Temple Voice, Communications & Lifecycle Engagement
Use AI to draft and refine warm, inclusive, Temple-appropriate communications for members, families, volunteers, donors, and staff while avoiding generic or impersonal language.
Learning objectives
- Use AI to improve communications without losing Temple voice
- Adapt messages for different audiences
- Create communications for key lifecycle/member journey moments
- Avoid generic, overly corporate, or overly sentimental AI writing
- Practice human review for public-facing communication
Why this matters
Temple communication should feel warm, clear, inclusive, specific, and aligned with sacred community. AI can help draft and improve communication, but it should not make the Temple voice feel colder, generic, or impersonal.
Session outline
- Temple voice: warm, clear, inclusive, Reform Jewish, community-centered
- Examples of weak/generic AI copy
- Rewrite lab
- Audience adaptation practice
- Lifecycle journey mapping
- Prompt playbook practice
Live activities
- Sounds Like Us / Does Not Sound Like Us
- One announcement, four audiences
- Warmth without fluff challenge
- Lifecycle transition prompt lab
Lifecycle examples
- New member welcome
- ELC family to Religious School invitation
- Religious School to B'nai Mitzvah pathway
- B'nai Mitzvah family to teen engagement
- Teen program to Madrichim / Confirmation / Shwayder Camp
- Member to volunteer opportunity
- Donor to stewardship follow-up
- Mourning family to yahrzeit / memory support
Related prompts
Temple Voice Rewrite
Temple Voice & Communications
Rewrite the following Temple Emanuel communication to make it warmer, clearer, and more concise. Preserve the facts exactly. Use an inclusive Reform Jewish tone: welcoming, respectful, organized, and community-centered. Do not add dates, promises, names, theology, or details that are not in the original. Provide a subject line, email body under 175 words, and one shorter SMS version. Flag anything I should verify before sending. [PASTE NON-CONFIDENTIAL DRAFT]

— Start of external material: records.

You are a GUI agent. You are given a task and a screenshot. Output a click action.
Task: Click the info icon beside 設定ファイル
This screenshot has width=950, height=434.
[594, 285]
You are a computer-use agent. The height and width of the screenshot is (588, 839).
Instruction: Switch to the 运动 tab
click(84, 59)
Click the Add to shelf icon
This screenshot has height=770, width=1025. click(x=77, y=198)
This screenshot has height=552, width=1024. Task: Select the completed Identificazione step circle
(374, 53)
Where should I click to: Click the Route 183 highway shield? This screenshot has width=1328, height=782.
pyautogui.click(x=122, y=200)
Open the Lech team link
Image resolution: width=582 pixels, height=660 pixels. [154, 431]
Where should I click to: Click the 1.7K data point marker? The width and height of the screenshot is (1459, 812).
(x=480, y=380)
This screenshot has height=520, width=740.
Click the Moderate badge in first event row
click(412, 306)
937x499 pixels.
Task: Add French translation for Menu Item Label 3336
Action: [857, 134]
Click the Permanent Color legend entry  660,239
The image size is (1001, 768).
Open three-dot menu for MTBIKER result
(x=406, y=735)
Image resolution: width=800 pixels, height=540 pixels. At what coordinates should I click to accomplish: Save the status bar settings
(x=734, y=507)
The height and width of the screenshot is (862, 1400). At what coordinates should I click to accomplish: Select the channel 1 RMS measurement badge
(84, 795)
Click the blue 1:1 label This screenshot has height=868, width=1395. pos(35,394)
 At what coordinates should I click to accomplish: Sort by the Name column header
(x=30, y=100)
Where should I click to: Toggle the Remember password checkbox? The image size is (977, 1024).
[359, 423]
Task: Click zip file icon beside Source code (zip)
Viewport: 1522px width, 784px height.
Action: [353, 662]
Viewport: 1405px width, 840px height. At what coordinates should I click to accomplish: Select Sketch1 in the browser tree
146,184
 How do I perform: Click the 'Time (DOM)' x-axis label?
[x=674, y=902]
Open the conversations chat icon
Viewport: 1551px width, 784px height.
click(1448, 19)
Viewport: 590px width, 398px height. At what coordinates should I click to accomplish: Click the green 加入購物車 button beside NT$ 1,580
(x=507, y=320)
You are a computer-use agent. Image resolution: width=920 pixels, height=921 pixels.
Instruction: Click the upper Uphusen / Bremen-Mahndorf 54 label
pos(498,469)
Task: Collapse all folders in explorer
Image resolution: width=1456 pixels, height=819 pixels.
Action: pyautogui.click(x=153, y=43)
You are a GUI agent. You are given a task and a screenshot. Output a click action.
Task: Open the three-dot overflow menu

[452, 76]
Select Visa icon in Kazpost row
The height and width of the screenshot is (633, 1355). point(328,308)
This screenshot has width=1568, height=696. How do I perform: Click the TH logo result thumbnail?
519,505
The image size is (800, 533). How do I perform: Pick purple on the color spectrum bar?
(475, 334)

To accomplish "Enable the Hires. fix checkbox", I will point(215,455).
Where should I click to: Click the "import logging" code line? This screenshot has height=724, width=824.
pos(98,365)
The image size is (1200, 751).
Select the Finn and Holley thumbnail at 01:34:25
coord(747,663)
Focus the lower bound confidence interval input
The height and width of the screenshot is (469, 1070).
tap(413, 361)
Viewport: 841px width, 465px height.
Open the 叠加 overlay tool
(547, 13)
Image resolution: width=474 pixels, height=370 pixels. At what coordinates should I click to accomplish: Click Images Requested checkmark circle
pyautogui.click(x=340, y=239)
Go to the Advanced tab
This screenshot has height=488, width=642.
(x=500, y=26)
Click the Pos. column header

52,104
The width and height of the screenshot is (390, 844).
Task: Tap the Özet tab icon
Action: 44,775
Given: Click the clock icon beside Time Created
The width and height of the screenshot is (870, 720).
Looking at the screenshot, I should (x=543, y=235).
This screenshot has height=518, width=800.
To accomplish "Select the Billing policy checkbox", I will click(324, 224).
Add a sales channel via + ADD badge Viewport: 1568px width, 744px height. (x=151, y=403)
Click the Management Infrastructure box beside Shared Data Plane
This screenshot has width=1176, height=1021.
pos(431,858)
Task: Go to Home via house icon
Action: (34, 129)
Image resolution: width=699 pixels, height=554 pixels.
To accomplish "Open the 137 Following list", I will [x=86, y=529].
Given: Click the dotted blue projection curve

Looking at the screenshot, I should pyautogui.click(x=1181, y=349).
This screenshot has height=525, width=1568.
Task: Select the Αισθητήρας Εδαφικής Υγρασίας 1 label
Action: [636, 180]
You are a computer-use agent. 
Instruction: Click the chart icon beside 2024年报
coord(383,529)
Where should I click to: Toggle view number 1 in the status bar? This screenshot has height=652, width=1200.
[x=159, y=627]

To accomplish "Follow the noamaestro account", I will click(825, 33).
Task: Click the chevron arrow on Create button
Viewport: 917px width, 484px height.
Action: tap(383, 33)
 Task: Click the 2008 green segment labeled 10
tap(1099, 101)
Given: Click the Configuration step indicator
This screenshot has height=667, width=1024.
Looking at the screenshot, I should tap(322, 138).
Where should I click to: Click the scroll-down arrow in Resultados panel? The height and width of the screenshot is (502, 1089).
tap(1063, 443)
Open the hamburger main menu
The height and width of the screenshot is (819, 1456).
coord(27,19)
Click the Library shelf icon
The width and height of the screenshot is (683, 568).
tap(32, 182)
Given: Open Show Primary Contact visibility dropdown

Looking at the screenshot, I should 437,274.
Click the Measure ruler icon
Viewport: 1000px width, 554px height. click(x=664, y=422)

B'nai Mitzvah Family Journey
B'nai Mitzvah & Family Journey
Create a clear family-facing guide for an upcoming B'nai Mitzvah milestone. Use a warm and organized tone. Include what the family needs to know, what happens next, deadlines, who to contact, and what to prepare. Do not invent policy or fee information. Flag anything that should be verified against the official handbook. Details: [PASTE APPROVED DETAILS]
D'var Torah Research Brief
Torah, Sermons & D'var Torah Research Support
Create a research brief only, not a finished sermon or d'var Torah, for a Reform Jewish teaching on [TOPIC/TORAH PORTION]. Include possible themes, Jewish sources to verify, interpretive questions, clergy-care or lifecycle sensitivities if relevant, and contemporary applications. Do not invent citations. Mark every source as 'verify before use.' The clergy member will write the final teaching.
Adult Learning Discussion Guide
Adult Learning & Discussion Guides
Turn the following teaching notes into a 60-minute adult learning discussion guide for a Reform Jewish audience. Include opening reflection, 3 core learning questions, 2 text-study prompts, 1 values-based application, and facilitator notes. Avoid questions with only one right answer. Tone should be thoughtful, accessible, and discussion-oriented. [PASTE NOTES]
Reflection
What is one communication you send often that could become clearer, warmer, or easier to adapt by audience?